Last week, Steve Smith wrote a blog for Mobile Insider about the nascent emergence of mobile video that included this gem of a sentence:
“Like a teen, mobile video looks almost adult, until it opens its mouth. Then you realize it still has a long way to go and lots to figure out.”
Indeed. Smith makes terrific points in his piece and raises some of the most critical issues that challenge widespread platform adoption. Mobile advertising has made enormous strides as 3G coverage expands but the same challenge plagues this platform that once throttled desktop video: do the download demands merit the content? With only the exception of that electro-springy noise that used to accompany our 14K baudrate modems, the video glitching as we download clips on our phone directly mirrors that experience from ten years ago. We can safely assume that like the old desktop experience, these are the attributes of a platform in transition. In a year or so, those delays will be increasingly rare. Or non-existent.
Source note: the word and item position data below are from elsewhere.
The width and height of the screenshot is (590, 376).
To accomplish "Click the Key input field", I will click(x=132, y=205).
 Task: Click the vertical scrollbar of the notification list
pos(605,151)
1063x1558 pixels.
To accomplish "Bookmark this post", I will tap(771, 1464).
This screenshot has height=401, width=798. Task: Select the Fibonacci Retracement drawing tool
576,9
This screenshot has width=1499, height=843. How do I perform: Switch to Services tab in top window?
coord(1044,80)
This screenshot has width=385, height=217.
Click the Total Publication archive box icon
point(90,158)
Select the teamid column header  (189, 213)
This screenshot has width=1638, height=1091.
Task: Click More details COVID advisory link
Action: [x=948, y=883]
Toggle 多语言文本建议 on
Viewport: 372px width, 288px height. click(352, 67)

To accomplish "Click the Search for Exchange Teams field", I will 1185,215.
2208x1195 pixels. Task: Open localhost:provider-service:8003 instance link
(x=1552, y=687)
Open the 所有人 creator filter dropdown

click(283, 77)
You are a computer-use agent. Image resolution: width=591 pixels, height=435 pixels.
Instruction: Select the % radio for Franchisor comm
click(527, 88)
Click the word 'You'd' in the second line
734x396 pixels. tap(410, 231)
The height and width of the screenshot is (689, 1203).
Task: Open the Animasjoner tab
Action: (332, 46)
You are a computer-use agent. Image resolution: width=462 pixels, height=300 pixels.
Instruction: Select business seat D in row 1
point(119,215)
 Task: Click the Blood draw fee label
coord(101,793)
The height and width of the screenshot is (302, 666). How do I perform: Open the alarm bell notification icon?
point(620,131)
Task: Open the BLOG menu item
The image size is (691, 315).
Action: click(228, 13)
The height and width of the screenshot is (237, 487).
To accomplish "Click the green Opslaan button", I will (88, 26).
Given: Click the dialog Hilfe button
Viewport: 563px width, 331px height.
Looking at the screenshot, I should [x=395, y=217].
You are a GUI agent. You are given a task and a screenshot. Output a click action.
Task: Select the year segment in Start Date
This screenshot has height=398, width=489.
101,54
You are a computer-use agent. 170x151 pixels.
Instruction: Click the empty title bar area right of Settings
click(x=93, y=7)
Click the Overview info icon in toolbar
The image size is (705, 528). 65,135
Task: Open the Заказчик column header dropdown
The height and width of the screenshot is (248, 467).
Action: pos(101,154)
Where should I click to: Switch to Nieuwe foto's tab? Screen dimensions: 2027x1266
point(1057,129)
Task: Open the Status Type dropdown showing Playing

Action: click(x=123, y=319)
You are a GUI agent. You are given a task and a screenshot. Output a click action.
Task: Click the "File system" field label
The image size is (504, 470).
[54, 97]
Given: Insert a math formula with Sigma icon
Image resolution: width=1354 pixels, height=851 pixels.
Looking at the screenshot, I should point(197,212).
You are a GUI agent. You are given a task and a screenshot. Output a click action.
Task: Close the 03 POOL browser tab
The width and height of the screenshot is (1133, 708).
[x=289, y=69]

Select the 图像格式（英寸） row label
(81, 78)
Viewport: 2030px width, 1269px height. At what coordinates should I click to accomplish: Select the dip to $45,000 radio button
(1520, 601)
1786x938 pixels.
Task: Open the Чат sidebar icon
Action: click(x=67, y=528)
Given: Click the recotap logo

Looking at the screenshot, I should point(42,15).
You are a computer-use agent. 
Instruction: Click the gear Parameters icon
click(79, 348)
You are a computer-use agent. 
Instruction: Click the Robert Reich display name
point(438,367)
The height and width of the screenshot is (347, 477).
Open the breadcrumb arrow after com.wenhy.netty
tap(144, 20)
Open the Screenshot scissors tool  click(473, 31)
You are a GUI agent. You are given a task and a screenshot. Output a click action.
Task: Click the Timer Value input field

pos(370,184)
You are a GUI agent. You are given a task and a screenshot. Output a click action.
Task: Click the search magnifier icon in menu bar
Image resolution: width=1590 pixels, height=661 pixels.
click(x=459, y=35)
But the true question remains–is the mobile content itself worth downloading? And by extension, it it worth enduring interruptive commercial messages? Smith takes advertisers to task for simply repurposing TV spots for mobile and his point is valid. That said, the cost of video production, even lower end production, will keep this a common practice. The solution here is to overshoot–to add alternative takes and content so that the basic strategic idea can be refreshed and customized for the mobile platform. Right now, it must be anyway in certain situations, like if the camera moves too quickly and creates small screen strobing. In fact, the biggest challenge of video production today is reconciling the divergent needs of low end platforms like mobile and high end HD.
The other true challenge for mobile video is determining where and when this interruptive placement will happen. If someone wants to watch some clips and a mobile media buy forces them to watch (or worse, re-watch) short ads before each one, they will quickly lose interest in anything but the most compelling content. And then whatever the equivalent of changing the channel is for mobile will become all too commonplace.
The future of mobile video certainly depends on technology to continue to optimize the platform. But ultimately, it gets down to the same fundamental asset every other advertising platform relies on to truly work with the public–ideas and creativity.